DISKUSI: Sesi diskusi mengenai konflik panjang perebutan tanah Pakel dengan tiga orang pembicara, yaitu Guru Besar Fakultas Hukum Universitas Jember Prof. Dr. Dominikus Rato, Direktur Eksekutif Daerah Walhi Jawa Timur Wahyu Eka, dan seorang warga Pakel Vina.  

PENANGKAPAN TIGA WARGA PAKEL

Terbaru, Vina menerangkan bahwa terdapat tiga warga Pakel yang diringkus oleh polisi. Ketiga orang tersebut yakni Kepala Desa Pakel Mulyadi, Suwarno dan Untung sebagai Kepala Dusun yang ditangkap pada Februari 2023.

“Jadi tiga warga ini kan dikenakan pasal 14, 15 (tentang penyiaran berita bohong UU nomor 1 tahun 1946 tentang Peraturan Hukum Pidana, red) kepolisian. Jadi memang dari awal itu, warga tidak mendatangi surat panggilan,” ungkapnya kepada tadatodays.com via telepon pada Selasa (27/6/2023) malam.

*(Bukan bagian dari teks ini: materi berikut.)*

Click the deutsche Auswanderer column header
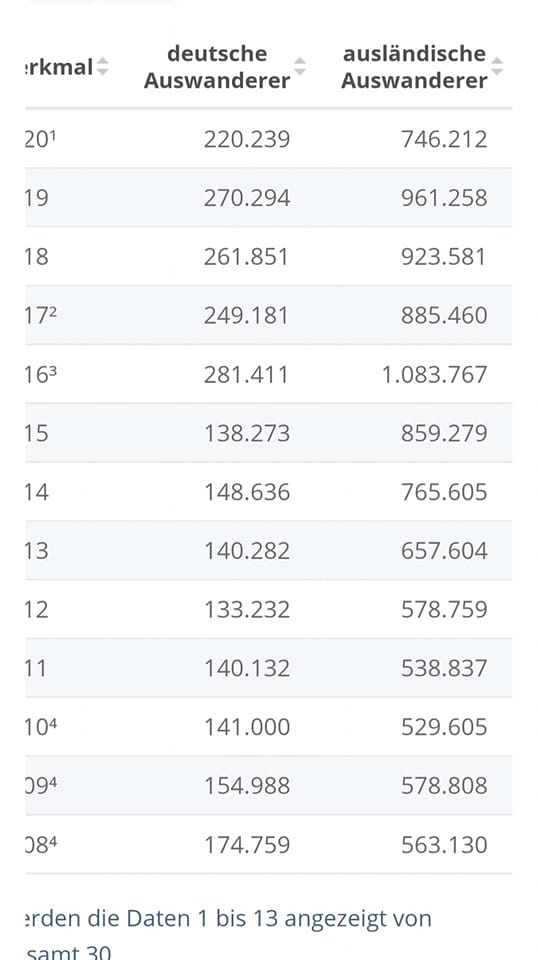Image resolution: width=538 pixels, height=960 pixels. point(217,67)
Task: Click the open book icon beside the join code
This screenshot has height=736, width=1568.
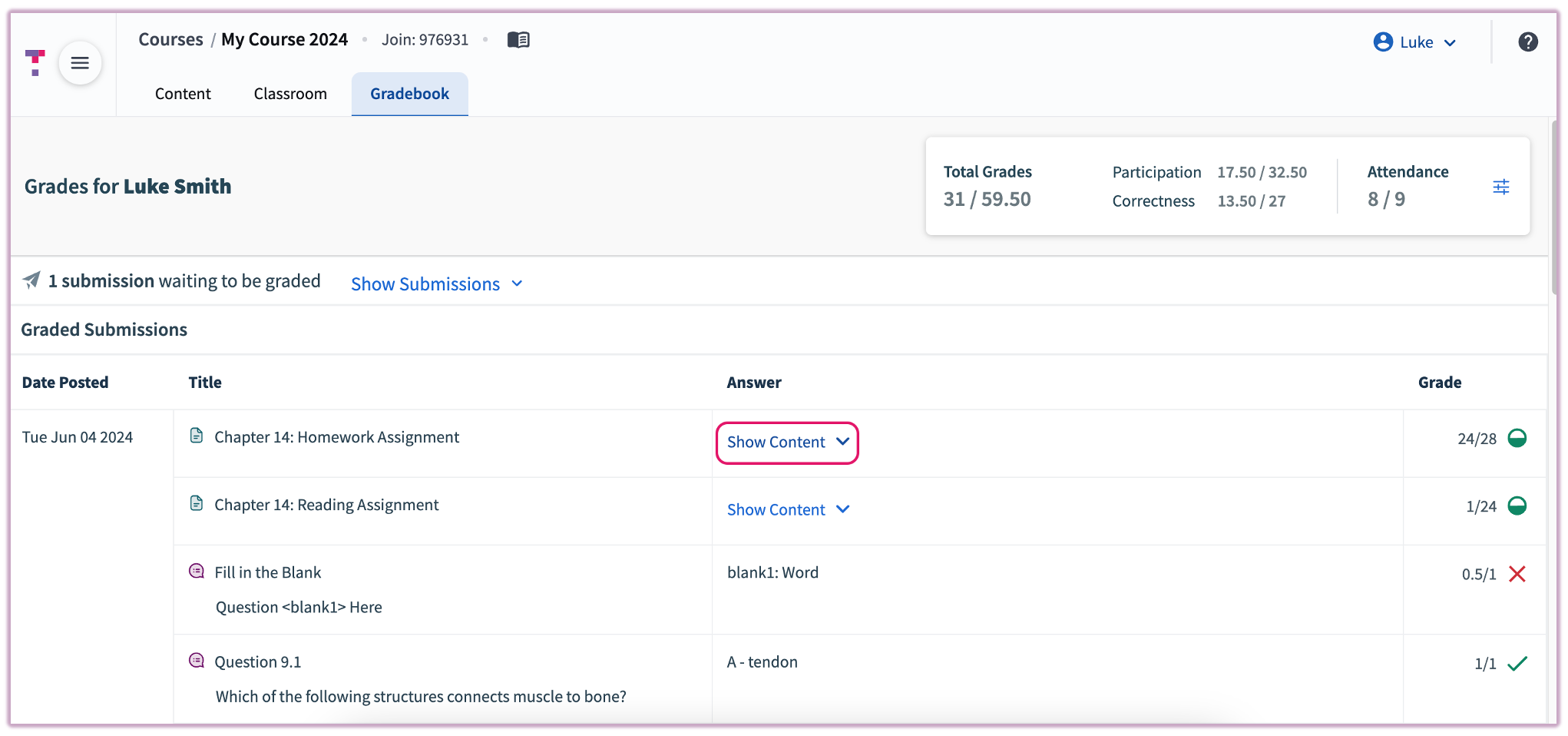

Perihal tidak mengindahkan panggilan kepolisian saat itu, Vina menerangkan, karena menurut tim penasehat hukum, surat pemanggilan tersebut dinilai cacat prosedur. Dari pengiriman surat panggilan tersebut, kata Vina, ternyata diantar via jasa ekspedisi.

“Surabaya-Banyuwangi itu bukan kayak Banyuwangi-Jember yang bisa ditempuh tiga jam. Itu dikirimkan via ekspedisi dan kita tidak tahu itu kapan nyampeknya dan ada kendala apa. Misal sidangnya sekarang, suratnya datang besok atau sidangnya sekarang, suratnya datang sekarang juga,” paparnya.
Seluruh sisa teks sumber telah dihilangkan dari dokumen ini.